**Exercise instructions**: Put the data below into a numbered list, starting with the line that contains "Select Revoke multifactor" and going on through the line that contains "The height and width of the screenshot is (424, 965).". Leave out any blank lines.

**Listing**:
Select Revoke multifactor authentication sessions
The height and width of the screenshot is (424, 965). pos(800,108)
* * *
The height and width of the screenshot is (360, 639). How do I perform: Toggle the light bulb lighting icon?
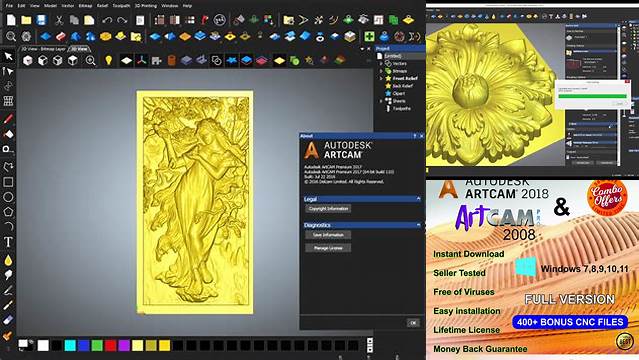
---
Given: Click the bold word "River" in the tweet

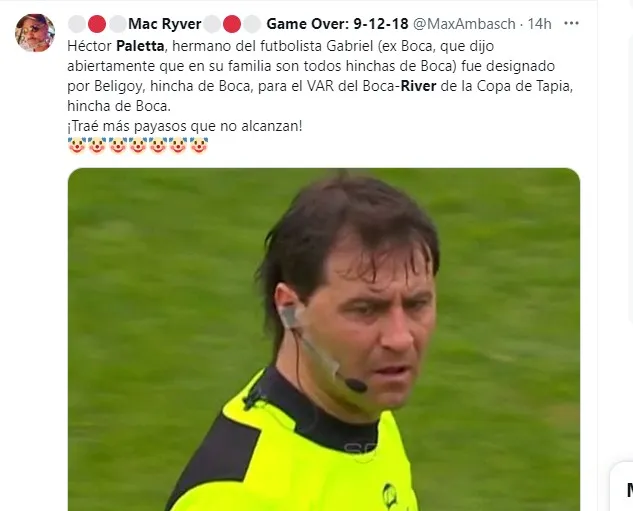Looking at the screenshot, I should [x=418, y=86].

**Complete response**:
1. Select Revoke multifactor authentication sessions
2. The height and width of the screenshot is (424, 965). pos(800,108)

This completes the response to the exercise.